#### 原文抜粋
= = =

8鉄風 ROCK COLUM by 8TETSU Vol.228

偉大なるコメディ大革命 ー 空飛ぶモンティ・パイソン



おさかな踊り

あけましておめでとうございます、頑固8鉄です。
いきなり、モンティ・パイソンの古典ギャグ「おさかな踊り」で幕開けの2022年、
どんな年になるんでしょうね。景気がよくなって世界に活気が戻るといいですねえ。

さて、新春お笑いで思い出したのですが、かつてイギリス発、
お笑いの質に大革命を起こした「コメディのビートルズ」がいました。
我が国でも70年代、東京12チャンネルで深夜に放送されていた
「空飛ぶモンティ・パイソン」。
日本では今野雄二がこのイギリステレビ番組を紹介する形で放送され、
その際、日本の新しいお笑い芸人として登場、有名になったのがタモリです。

エルビス・プレスリーもモンティ・パイソンの大ファンで、
パイソン映画の「ホーリー・グレイル」を自宅のシアターで繰り返し繰り返し見ては
、死ぬほど笑い転げていたといわれています。
ポール・マッカートニーはレコーディングを中断してかかさずテレビ放映をみていたとか。

= = =

#### 記録データ
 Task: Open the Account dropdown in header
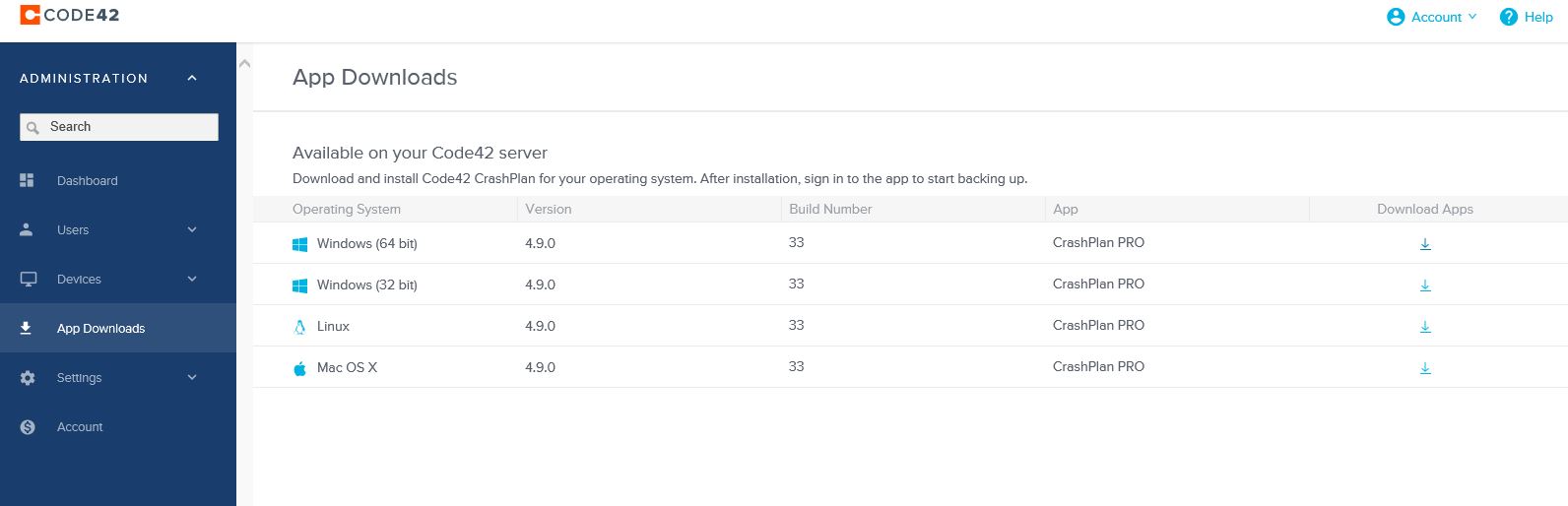pos(1432,17)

= = =

#### 課題
モンティ・パイソンを紹介したコラムを、最初の行から最後の行まで一字も変えずに書き写しなさい。 上記のデータは解答に用いない。

#### 解答
8鉄風 ROCK COLUM by 8TETSU Vol.228

偉大なるコメディ大革命 ー 空飛ぶモンティ・パイソン



おさかな踊り

あけましておめでとうございます、頑固8鉄です。
いきなり、モンティ・パイソンの古典ギャグ「おさかな踊り」で幕開けの2022年、
どんな年になるんでしょうね。景気がよくなって世界に活気が戻るといいですねえ。

さて、新春お笑いで思い出したのですが、かつてイギリス発、
お笑いの質に大革命を起こした「コメディのビートルズ」がいました。
我が国でも70年代、東京12チャンネルで深夜に放送されていた
「空飛ぶモンティ・パイソン」。
日本では今野雄二がこのイギリステレビ番組を紹介する形で放送され、
その際、日本の新しいお笑い芸人として登場、有名になったのがタモリです。

エルビス・プレスリーもモンティ・パイソンの大ファンで、
パイソン映画の「ホーリー・グレイル」を自宅のシアターで繰り返し繰り返し見ては
、死ぬほど笑い転げていたといわれています。
ポール・マッカートニーはレコーディングを中断してかかさずテレビ放映をみていたとか。